The Consultor WordPress theme through version 1.2.4 contains a local file inclusion vulnerability in its PHP include/require handling that allows unauthenticated remote attackers to read arbitrary files on the server. An attacker can exploit this weakness to access sensitive configuration files, database credentials, and other confidential data. Currently no patch is available, leaving all affected installations vulnerable.

The Ekoterra WordPress theme through version 1.0.0 contains a local file inclusion vulnerability in its PHP file handling that allows unauthenticated attackers to read arbitrary files from the server. This high-severity flaw (CVSS 8.1) stems from improper validation of file paths in include/require statements, enabling attackers to access sensitive configuration files and other protected data. No patch is currently available for affected installations.

PHP Local File Inclusion in dan_fisher Alchemists versions through 4.6.0 allows unauthenticated remote attackers to read arbitrary files on affected servers through improper handling of file inclusion statements. The vulnerability requires specific network conditions to exploit but carries high impact potential across confidentiality, integrity, and availability. No patch is currently available for this vulnerability.

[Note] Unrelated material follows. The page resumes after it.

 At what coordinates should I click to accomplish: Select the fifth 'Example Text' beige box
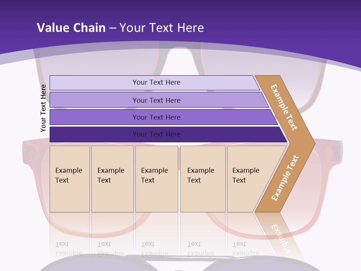pyautogui.click(x=248, y=179)

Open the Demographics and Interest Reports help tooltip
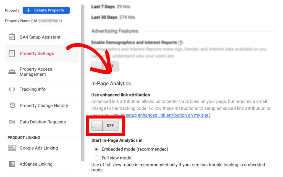click(x=181, y=43)
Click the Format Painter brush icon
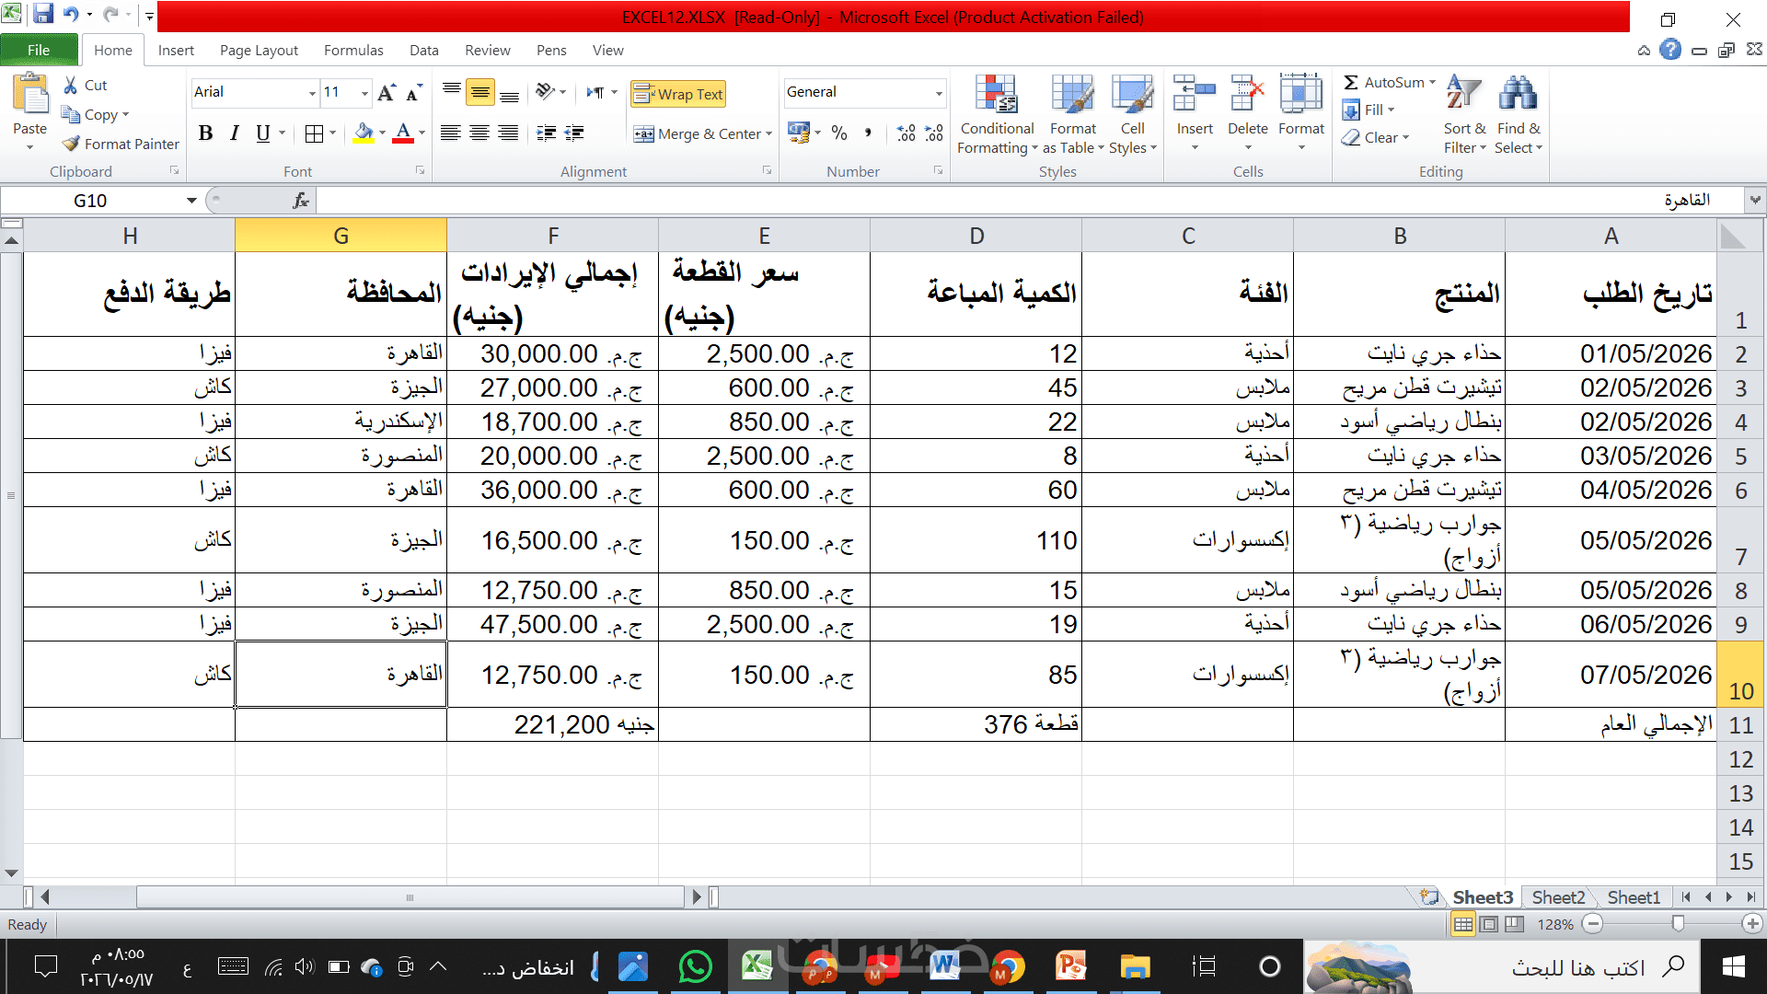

The AC Services WordPress theme through version 1.2.5 contains a local file inclusion vulnerability in PHP that enables unauthenticated remote attackers to read arbitrary files on affected servers. This high-severity flaw allows attackers to access sensitive configuration files and potentially extract credentials or other confidential data. WordPress installations using this theme should upgrade immediately as no patch is currently available.